Herwig’s specializes in authentic Austrian dishes. However, there is one Austrian delicacy you won’t be able to purchase with your meal.
“I would really like to have some real...Austrian wines, and Austrian beers, and of course German beers, because that does pair really well with our food and what we do,” Brandstatter said. “So some people get upset, and I think that we’re missing out on a market share that we could actually be making some more money.”
Herwig’s—Brandstatter explains—doesn’t have a liquor license. So, why don’t they just buy a liquor license? Well, in downtown State College, they aren’t easy to find—nor are they cheap.
“My dad was interested in one—and this was maybe 8 years ago—and the guy wanted to sell it for $180,000. It’s too much," Brandstatter said. "Unless I get free beer and wine to sell, with that license...I can’t afford that.”
The cost of a restaurant liquor license in downtown State College is now estimated at more like $200,000 to $300,000. The college-town atmosphere and the post-recession boom in foodie culture mean there’s a lot of competition to get these licenses when one becomes available.
But the way that they’re allocated means licenses are in short supply. Generally, for every 3,000 people in a county, there is one restaurant license (R) or one take-out beer license (E). Pennsylvania Liquor Control Board (PLCB) member Mike Negra says every county is over quota, mostly because many licenses were grandfathered in.
“Now, there are really no new liquor licenses, you have to purchase them on the open market,” Negra said.
But entrepreneurs are finding other ways to expand local alcohol service.
The first workaround is a transferred license.
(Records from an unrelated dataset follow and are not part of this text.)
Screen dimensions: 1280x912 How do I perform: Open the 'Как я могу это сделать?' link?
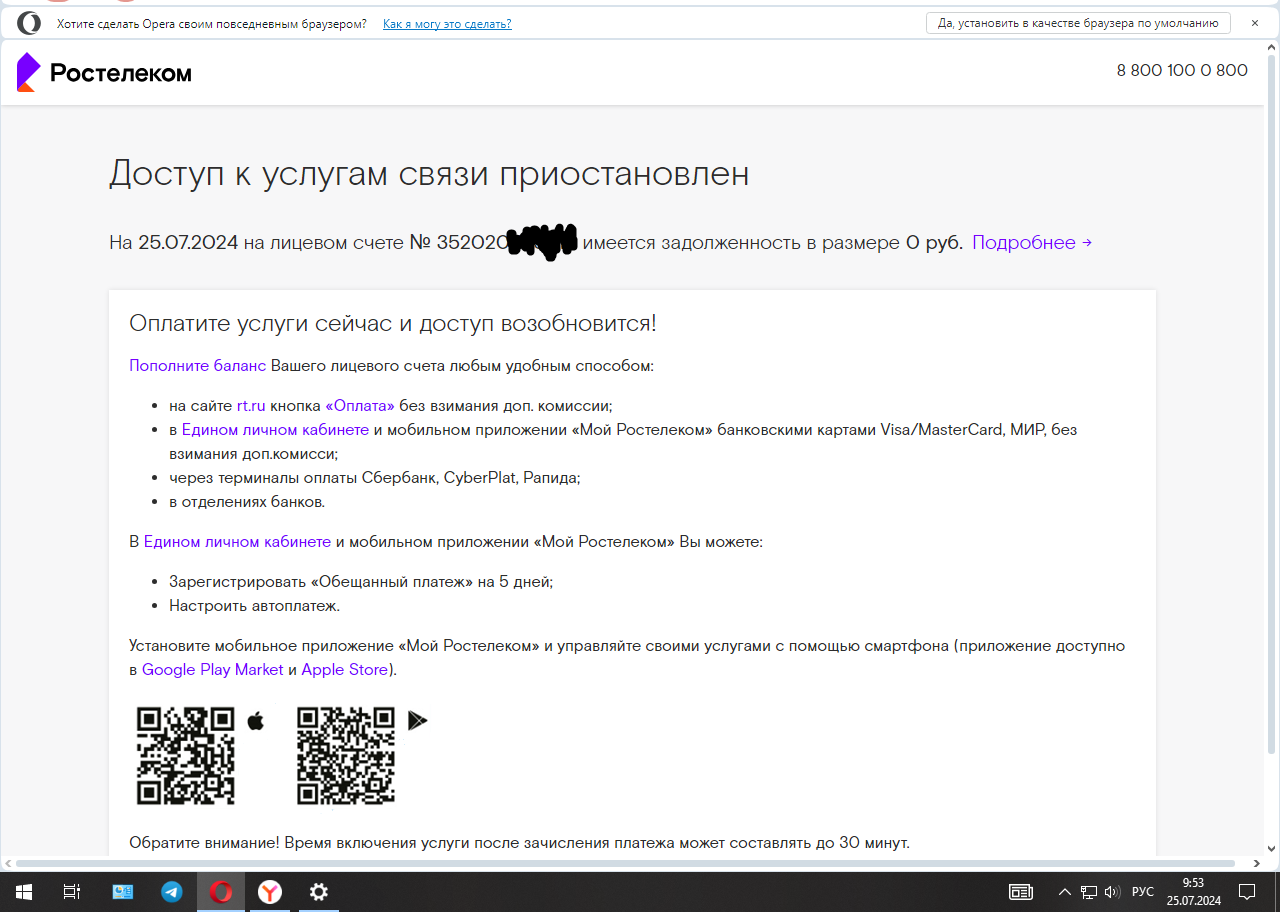(x=447, y=24)
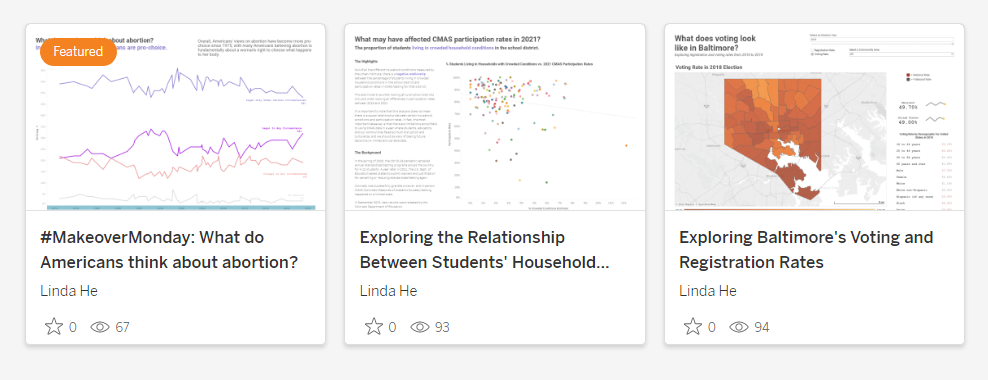
Task: Open Linda He under abortion viz
Action: [x=69, y=291]
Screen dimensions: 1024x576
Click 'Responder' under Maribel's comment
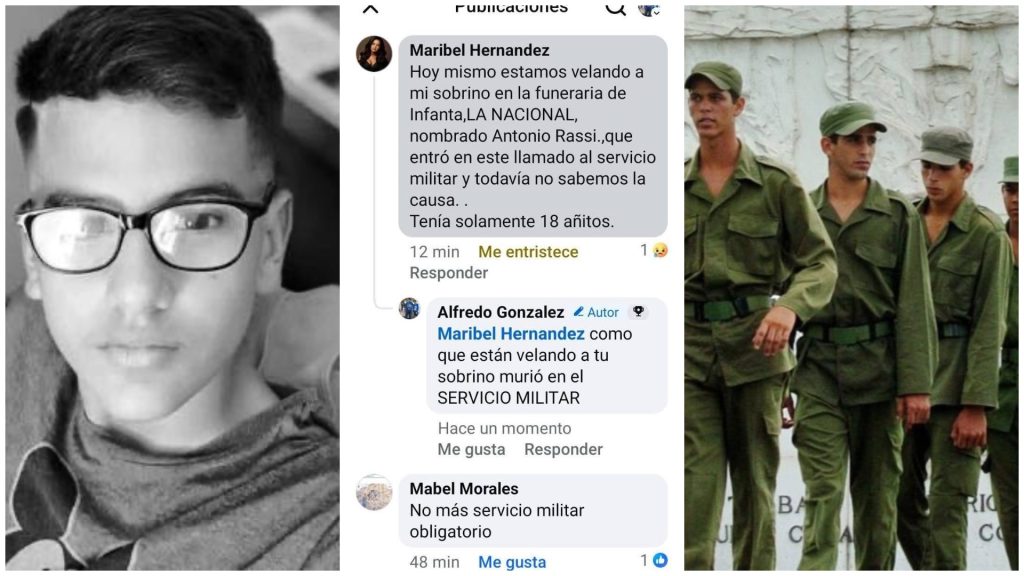(449, 273)
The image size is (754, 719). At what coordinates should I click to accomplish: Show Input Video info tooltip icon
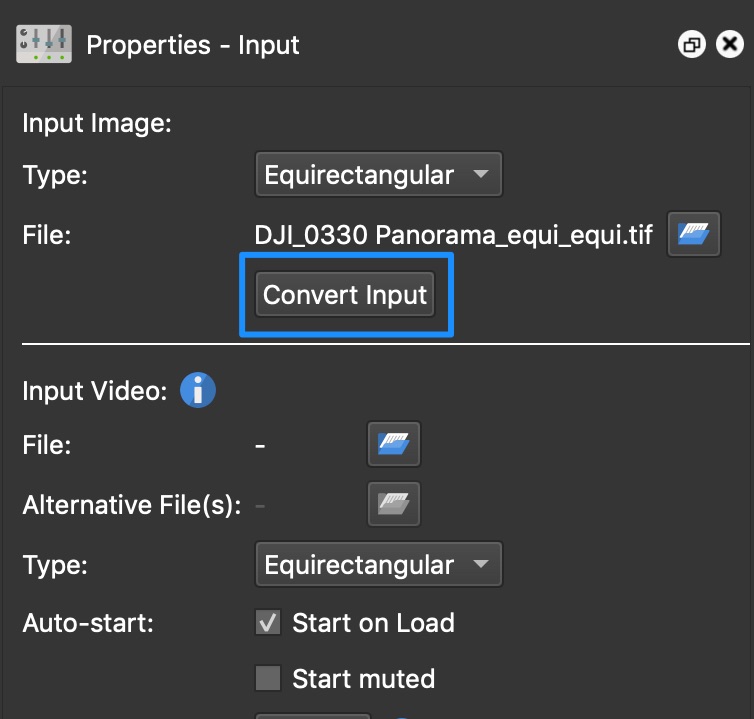tap(198, 390)
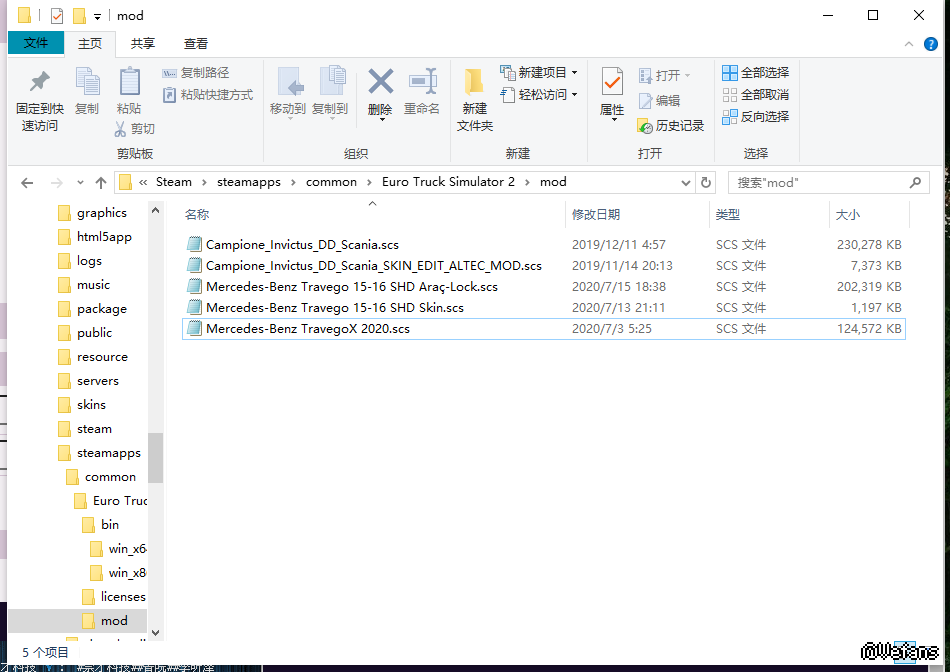This screenshot has width=950, height=672.
Task: Switch to the Share tab
Action: click(143, 44)
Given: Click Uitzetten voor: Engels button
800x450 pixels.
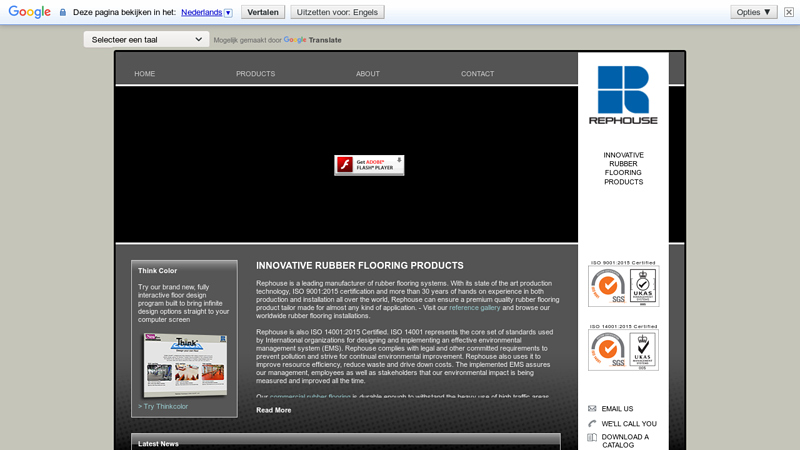Looking at the screenshot, I should pos(337,12).
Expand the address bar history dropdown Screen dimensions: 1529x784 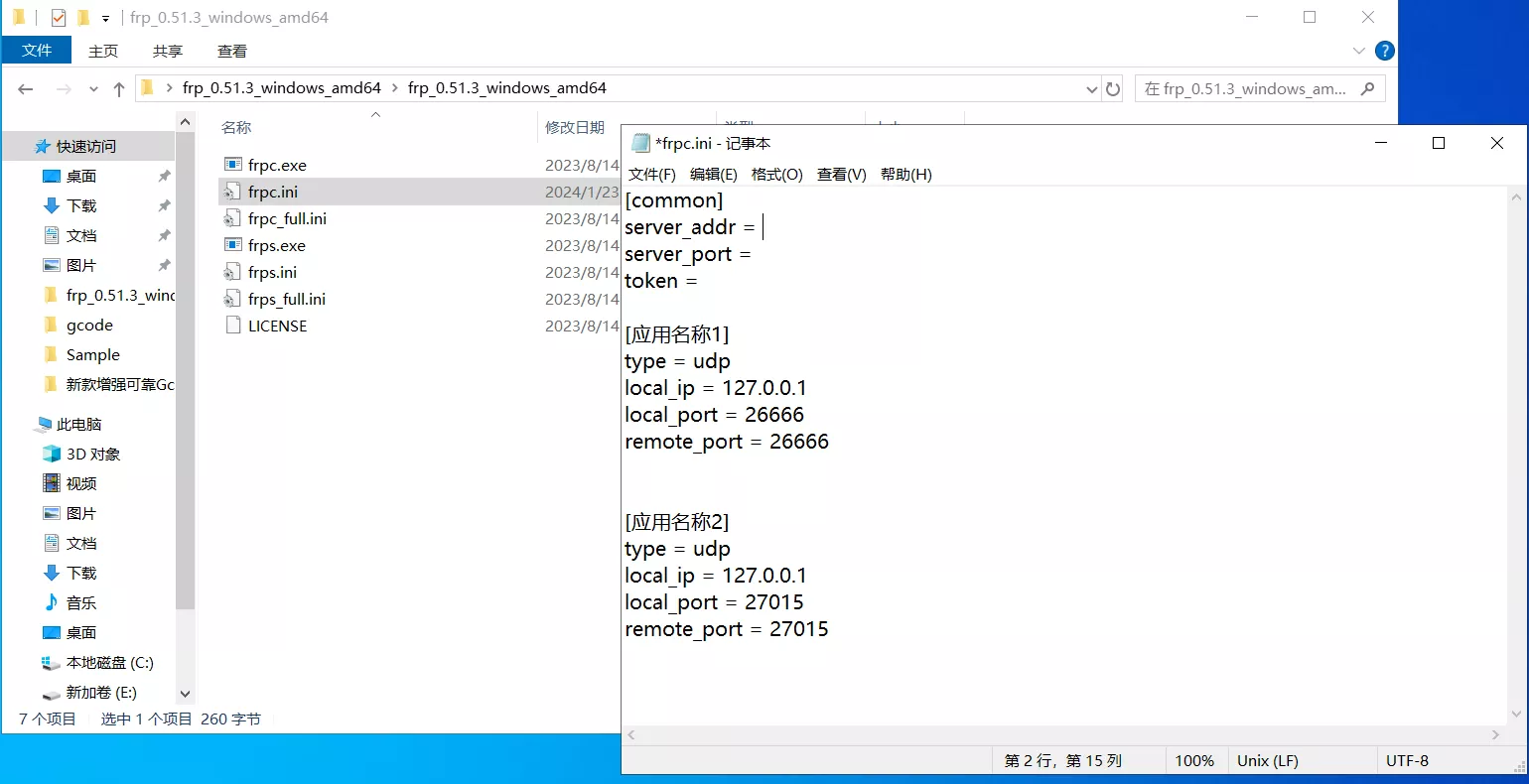click(x=1092, y=88)
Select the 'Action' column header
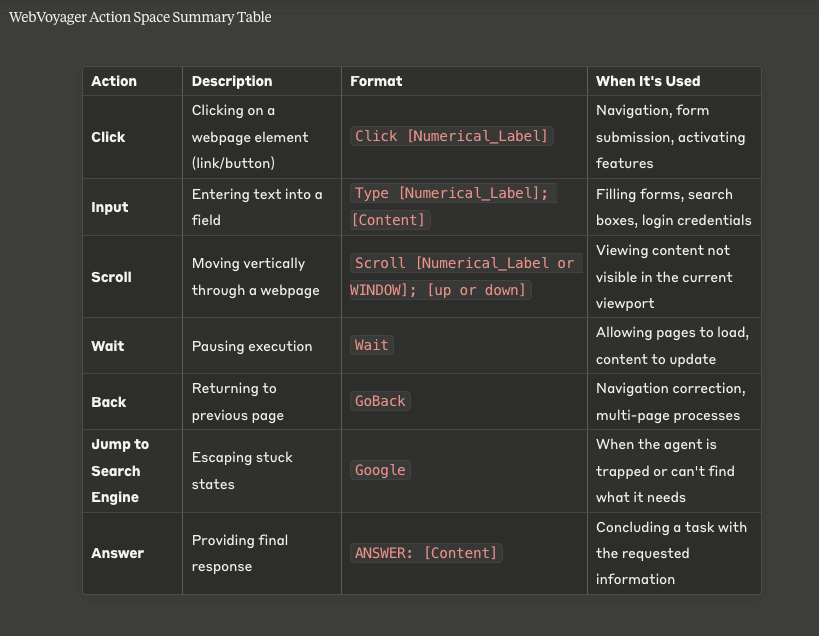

Borough Manager Tom Fountaine is one of the key people involved in this process.
“Under the new state law that was passed in the early 2000s...there is the ability to transfer between municipalities in a county and we’ve had several of those requests in State College,” Fountaine said.
These licenses can often be cheaper than those bought and sold in the Borough, but the Borough Council places restrictions on incoming licenses to curb potential alcohol problems. Fountaine says transfers can still have negative impacts.
“The downside has been in those municipalities where those licenses have moved from in some cases they’ve been left without a restaurant or long-standing establishment,” he said.
Restaurants can also gain a license by linkage. If establishments are physically connected and have the same owner, they can—with PLCB approval—legally use the same license. This is happening at several locations in State College that Fountaine is familiar with.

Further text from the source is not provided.